### Requirement
A verbatim reproduction of the lines below, from the line containing "Image resolution: width=300 pixels, height=227" through the line containing "Viewport: 984px width, 2187px height.", both ends included, is the whole required output.

### Records for processing

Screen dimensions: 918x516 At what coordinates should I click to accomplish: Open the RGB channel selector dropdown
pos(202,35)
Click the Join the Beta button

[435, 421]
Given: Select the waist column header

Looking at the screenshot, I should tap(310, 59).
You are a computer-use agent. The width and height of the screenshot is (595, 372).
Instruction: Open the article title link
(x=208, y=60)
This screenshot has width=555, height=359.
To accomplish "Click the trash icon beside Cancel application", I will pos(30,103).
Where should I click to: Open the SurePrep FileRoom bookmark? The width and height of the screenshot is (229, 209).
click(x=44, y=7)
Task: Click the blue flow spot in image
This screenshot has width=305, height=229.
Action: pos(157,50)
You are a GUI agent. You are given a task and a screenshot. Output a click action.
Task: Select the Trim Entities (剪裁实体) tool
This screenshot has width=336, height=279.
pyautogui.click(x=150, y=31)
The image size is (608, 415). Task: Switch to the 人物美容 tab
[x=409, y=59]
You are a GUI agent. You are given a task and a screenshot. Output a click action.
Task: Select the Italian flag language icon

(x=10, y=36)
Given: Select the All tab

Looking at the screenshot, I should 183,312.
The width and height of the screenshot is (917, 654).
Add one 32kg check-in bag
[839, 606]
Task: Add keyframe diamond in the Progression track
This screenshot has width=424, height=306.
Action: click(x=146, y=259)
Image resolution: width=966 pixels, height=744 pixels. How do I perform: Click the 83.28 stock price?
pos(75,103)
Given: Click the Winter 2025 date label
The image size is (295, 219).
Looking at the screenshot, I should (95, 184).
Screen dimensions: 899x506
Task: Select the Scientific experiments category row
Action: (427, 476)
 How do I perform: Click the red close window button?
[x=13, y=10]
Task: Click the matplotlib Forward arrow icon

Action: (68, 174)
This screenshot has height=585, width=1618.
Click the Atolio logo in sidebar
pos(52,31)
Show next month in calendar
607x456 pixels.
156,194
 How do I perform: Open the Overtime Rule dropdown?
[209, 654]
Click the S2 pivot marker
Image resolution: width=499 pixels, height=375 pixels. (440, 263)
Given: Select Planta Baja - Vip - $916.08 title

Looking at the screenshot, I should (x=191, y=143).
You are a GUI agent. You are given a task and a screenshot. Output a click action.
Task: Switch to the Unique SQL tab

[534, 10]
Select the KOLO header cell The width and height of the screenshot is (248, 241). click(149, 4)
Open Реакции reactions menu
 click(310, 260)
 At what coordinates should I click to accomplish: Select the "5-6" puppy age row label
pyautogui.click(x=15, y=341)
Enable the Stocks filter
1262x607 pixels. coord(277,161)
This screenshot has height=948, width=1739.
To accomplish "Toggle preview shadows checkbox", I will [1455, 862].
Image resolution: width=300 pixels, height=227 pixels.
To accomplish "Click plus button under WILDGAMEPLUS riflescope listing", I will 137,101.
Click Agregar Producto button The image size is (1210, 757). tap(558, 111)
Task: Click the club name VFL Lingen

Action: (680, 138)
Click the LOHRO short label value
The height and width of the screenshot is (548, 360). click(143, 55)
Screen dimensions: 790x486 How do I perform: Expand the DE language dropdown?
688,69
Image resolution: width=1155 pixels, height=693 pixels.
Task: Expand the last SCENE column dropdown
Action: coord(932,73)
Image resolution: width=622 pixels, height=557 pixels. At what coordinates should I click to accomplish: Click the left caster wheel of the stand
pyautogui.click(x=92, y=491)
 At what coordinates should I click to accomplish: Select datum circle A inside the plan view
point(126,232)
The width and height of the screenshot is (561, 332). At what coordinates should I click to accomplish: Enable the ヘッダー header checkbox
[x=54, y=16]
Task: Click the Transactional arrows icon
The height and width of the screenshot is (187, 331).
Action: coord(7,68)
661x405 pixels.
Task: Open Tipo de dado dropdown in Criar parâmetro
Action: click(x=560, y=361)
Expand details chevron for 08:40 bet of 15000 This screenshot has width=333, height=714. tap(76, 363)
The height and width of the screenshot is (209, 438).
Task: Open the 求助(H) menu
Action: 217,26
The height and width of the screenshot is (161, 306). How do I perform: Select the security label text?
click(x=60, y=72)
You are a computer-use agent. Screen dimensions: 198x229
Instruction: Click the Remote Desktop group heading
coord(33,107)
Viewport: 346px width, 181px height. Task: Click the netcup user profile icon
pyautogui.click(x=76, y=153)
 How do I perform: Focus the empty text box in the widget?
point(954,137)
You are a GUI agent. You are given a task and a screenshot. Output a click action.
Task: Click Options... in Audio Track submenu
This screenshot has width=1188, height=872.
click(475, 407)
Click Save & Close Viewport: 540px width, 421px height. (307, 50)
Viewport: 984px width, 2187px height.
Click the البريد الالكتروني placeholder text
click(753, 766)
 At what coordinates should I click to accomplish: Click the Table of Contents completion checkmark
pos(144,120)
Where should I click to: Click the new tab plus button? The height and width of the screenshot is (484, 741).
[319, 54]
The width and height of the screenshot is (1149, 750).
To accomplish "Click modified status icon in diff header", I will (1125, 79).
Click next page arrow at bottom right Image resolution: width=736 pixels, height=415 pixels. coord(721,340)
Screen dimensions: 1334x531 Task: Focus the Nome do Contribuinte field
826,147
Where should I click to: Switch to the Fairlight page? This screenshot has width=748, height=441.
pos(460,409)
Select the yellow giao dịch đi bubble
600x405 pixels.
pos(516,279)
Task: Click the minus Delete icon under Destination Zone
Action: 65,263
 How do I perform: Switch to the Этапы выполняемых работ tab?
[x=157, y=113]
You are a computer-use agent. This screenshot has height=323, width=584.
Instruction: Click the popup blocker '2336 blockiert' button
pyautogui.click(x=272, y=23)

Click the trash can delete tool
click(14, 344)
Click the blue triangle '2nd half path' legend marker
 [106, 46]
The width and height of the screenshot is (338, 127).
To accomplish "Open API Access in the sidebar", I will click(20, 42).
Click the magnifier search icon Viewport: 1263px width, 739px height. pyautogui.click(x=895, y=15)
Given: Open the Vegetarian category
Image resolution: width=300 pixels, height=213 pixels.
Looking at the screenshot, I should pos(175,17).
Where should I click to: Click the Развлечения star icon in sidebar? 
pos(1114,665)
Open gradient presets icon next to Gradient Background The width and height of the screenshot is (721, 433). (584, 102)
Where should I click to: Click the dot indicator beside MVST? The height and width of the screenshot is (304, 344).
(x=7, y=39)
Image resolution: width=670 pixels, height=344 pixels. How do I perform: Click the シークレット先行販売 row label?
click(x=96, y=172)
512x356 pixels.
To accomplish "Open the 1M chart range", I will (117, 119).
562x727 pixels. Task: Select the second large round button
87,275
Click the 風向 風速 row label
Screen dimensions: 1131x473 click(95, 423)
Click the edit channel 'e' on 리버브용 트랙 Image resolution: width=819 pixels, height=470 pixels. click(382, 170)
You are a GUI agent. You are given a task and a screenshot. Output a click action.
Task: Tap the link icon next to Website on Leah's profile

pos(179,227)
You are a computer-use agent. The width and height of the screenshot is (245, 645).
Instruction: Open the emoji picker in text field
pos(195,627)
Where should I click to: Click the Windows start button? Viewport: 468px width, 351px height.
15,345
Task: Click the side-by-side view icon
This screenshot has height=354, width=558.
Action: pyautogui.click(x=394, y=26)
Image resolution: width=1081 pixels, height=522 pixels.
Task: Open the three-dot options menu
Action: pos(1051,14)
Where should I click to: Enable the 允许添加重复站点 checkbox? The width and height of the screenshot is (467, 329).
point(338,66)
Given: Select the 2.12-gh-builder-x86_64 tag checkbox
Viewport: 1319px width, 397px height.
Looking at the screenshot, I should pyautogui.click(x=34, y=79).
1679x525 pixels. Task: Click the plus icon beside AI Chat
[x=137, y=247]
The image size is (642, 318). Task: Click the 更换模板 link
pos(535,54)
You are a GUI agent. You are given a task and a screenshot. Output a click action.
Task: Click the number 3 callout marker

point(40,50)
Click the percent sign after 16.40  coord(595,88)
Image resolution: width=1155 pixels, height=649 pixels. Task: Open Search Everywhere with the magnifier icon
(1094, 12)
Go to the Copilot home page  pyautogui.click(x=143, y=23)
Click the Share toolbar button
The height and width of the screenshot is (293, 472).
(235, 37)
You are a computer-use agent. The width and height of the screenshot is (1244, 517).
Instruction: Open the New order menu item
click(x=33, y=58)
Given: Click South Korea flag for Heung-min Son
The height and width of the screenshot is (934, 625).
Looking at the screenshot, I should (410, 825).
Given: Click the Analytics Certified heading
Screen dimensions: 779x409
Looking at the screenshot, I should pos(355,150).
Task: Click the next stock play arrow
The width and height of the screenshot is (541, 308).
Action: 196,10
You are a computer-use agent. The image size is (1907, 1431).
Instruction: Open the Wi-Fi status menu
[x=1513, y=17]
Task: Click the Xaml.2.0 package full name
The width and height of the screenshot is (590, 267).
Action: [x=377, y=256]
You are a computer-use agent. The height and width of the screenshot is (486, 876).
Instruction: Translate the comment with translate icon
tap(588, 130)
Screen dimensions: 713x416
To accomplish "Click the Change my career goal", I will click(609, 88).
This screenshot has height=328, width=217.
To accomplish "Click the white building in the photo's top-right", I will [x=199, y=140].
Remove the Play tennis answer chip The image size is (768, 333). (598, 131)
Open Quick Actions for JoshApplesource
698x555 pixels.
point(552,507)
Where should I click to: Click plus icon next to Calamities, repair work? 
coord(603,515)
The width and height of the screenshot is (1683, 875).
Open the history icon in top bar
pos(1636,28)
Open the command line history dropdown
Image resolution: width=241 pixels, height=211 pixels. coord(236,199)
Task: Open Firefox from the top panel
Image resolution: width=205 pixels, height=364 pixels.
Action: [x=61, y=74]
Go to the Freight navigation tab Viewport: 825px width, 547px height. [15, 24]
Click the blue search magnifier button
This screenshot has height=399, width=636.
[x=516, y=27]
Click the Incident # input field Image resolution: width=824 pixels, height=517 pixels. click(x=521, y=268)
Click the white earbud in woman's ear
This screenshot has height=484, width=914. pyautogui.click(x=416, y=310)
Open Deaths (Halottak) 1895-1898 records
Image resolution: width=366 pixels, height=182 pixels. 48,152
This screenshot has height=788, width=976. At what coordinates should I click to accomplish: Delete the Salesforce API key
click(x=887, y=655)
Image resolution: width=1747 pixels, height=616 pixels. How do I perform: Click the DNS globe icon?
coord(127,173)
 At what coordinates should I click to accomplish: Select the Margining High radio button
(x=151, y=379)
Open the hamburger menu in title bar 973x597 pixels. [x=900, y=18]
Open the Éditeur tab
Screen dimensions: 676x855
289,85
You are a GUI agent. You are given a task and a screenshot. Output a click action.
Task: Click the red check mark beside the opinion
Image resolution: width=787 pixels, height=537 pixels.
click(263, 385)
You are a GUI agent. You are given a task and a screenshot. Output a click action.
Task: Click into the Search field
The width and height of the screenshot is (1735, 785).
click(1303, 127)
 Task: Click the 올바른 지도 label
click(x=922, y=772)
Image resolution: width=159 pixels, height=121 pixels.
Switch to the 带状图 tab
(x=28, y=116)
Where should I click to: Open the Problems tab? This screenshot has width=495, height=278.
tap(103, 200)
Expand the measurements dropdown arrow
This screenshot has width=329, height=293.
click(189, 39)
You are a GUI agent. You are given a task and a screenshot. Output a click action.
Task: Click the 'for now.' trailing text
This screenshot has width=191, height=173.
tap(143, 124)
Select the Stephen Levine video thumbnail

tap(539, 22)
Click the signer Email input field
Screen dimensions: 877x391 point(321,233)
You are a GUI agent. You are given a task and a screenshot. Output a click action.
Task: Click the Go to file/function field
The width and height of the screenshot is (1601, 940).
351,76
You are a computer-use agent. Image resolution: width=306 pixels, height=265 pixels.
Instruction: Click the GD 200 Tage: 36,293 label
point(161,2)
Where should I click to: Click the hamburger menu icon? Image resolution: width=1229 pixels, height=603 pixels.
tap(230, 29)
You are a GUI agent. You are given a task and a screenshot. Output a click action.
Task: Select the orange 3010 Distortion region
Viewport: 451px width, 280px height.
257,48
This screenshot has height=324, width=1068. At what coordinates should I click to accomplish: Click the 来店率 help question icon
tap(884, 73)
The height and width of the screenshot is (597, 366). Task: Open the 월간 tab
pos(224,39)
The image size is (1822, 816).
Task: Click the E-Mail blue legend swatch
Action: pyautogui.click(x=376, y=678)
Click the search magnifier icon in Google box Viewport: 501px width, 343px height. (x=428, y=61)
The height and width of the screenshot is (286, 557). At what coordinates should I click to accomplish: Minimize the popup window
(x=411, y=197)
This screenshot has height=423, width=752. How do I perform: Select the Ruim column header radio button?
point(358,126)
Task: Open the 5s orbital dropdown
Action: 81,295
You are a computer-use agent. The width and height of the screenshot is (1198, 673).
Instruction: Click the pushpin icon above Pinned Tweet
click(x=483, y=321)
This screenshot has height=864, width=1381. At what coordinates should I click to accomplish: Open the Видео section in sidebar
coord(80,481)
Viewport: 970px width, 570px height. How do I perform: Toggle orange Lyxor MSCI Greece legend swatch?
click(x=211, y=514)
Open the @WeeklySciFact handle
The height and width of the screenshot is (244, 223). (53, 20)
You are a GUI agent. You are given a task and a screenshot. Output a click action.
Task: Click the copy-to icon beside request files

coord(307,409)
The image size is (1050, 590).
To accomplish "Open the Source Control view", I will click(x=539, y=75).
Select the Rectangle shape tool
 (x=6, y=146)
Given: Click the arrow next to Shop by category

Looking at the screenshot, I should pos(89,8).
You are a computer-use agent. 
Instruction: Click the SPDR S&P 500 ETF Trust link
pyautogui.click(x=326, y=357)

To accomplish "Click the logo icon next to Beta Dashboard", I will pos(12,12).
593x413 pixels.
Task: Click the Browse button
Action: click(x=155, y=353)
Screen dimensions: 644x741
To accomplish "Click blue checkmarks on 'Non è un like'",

### Solution for this problem
Image resolution: width=300 pixels, height=227 pixels.
To accomplish "Click plus button under WILDGAMEPLUS riflescope listing", I will 137,101.
Click Agregar Producto button The image size is (1210, 757). tap(558, 111)
Task: Click the club name VFL Lingen

Action: (680, 138)
Click the LOHRO short label value
The height and width of the screenshot is (548, 360). click(143, 55)
Screen dimensions: 790x486 How do I perform: Expand the DE language dropdown?
688,69
Image resolution: width=1155 pixels, height=693 pixels.
Task: Expand the last SCENE column dropdown
Action: coord(932,73)
Image resolution: width=622 pixels, height=557 pixels. At what coordinates should I click to accomplish: Click the left caster wheel of the stand
pyautogui.click(x=92, y=491)
 At what coordinates should I click to accomplish: Select datum circle A inside the plan view
point(126,232)
The width and height of the screenshot is (561, 332). At what coordinates should I click to accomplish: Enable the ヘッダー header checkbox
[x=54, y=16]
Task: Click the Transactional arrows icon
The height and width of the screenshot is (187, 331).
Action: coord(7,68)
661x405 pixels.
Task: Open Tipo de dado dropdown in Criar parâmetro
Action: click(x=560, y=361)
Expand details chevron for 08:40 bet of 15000 This screenshot has width=333, height=714. tap(76, 363)
The height and width of the screenshot is (209, 438).
Task: Open the 求助(H) menu
Action: 217,26
The height and width of the screenshot is (161, 306). How do I perform: Select the security label text?
click(x=60, y=72)
You are a computer-use agent. Screen dimensions: 198x229
Instruction: Click the Remote Desktop group heading
coord(33,107)
Viewport: 346px width, 181px height. Task: Click the netcup user profile icon
pyautogui.click(x=76, y=153)
 How do I perform: Focus the empty text box in the widget?
point(954,137)
You are a GUI agent. You are given a task and a screenshot. Output a click action.
Task: Click Options... in Audio Track submenu
This screenshot has width=1188, height=872.
click(475, 407)
Click Save & Close Viewport: 540px width, 421px height. (307, 50)
Viewport: 984px width, 2187px height.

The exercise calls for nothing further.